Uses Python’s fnmatch for glob pattern matching:

# Specific
"application/pdf" matches PDFs only

# Wildcard
"image/*" matches all images

# Multiple types
["application/pdf", "image/*"] matches PDFs and images

Confidence Handling

  • With confidence: Must meet min_confidence_threshold

  • No confidence: Passes confidence check (assume good)
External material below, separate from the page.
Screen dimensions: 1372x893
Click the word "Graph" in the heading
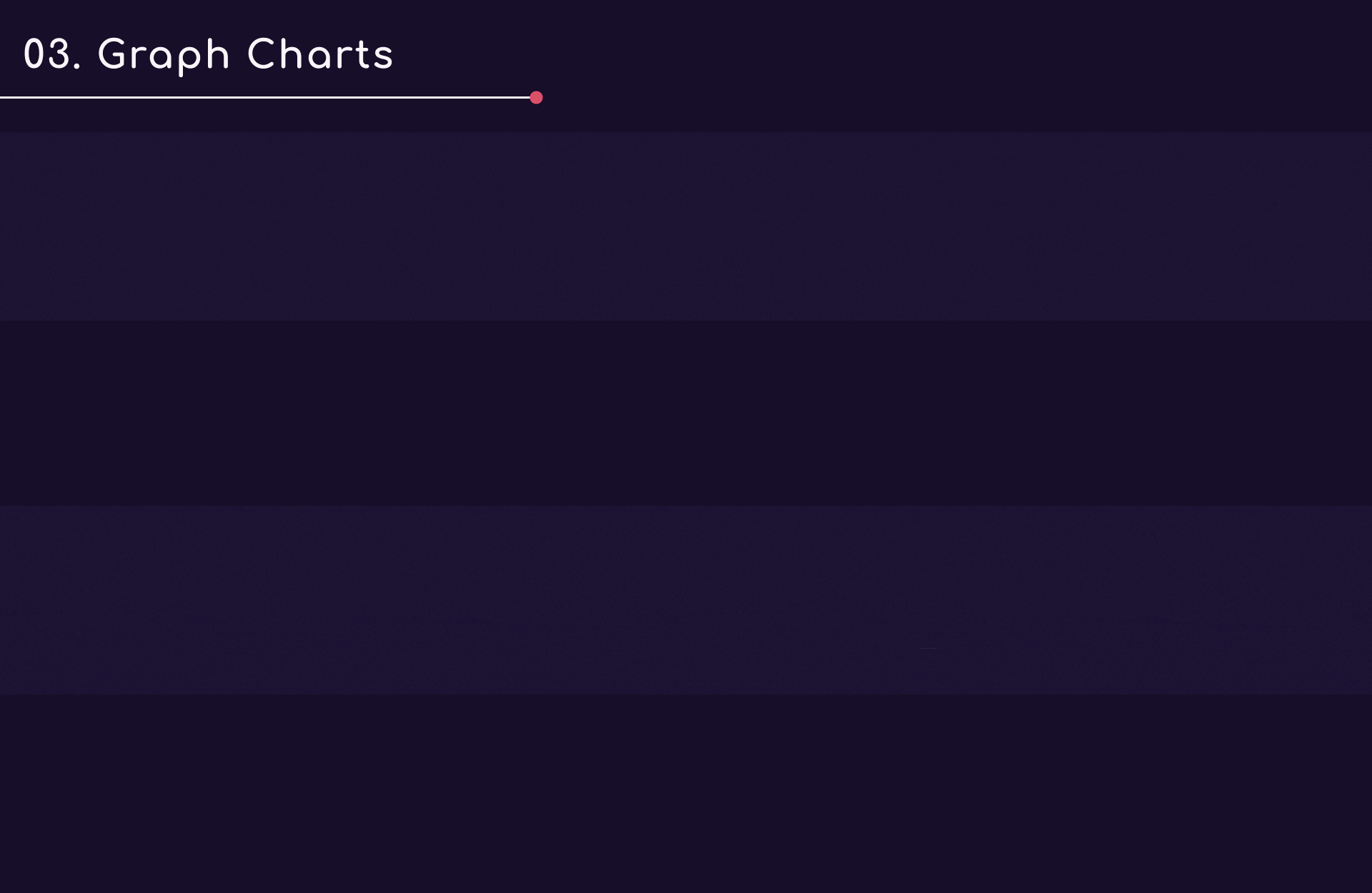[164, 56]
  • Mixed: Earlier extraction with confidence can override later without

Text Length

Text length is measured after stripping whitespace:

"   Hello   "  length 5 (not 11)

Pipeline Position

Select-smart-override should be the last step in a pipeline. All extraction attempts should come before it.

Comparison with Last

The smart override compares the last extraction against all previous extractions:

  1. Check if last is meaningful

  2. If not, find the most recent meaningful previous extraction

  3. Use that one if it has good confidence

  4. Otherwise, use last anyway

When to Use Select-Smart-Override

Use select-smart-override when:

  • You want intelligent quality-based selection

  • Confidence scores are available

  • Some extractors may fail or produce poor output

  • Cost/speed optimization matters

Use select-override when:

  • Simple last-wins logic is sufficient

  • No quality assessment needed

  • All extractors are equally reliable

Use select-text when:

  • First success is preferred

  • No quality comparison needed

  • Speed is critical

Use select-longest-text when:

  • Length is the only quality metric

  • No confidence scores available

Best Practices

Order Extractors by Cost/Speed

Put cheaper/faster extractors first:

stages:
  - extractor_id: pdf-text         # Free, fast
  - extractor_id: ocr-rapidocr     # Free, moderate
  - extractor_id: docling-granite  # Expensive, slow
  - extractor_id: select-smart-override

Tune Thresholds

Adjust thresholds based on your needs:

# Conservative - prefer high quality
config:
  min_confidence_threshold: 0.8
  min_text_length: 50

# Aggressive - prefer fast extractors
config:
  min_confidence_threshold: 0.5
  min_text_length: 10

Use with Confidence-Producing Extractors

Smart override works best with extractors that produce confidence scores:

  • OCR extractors (RapidOCR, PaddleOCR-VL)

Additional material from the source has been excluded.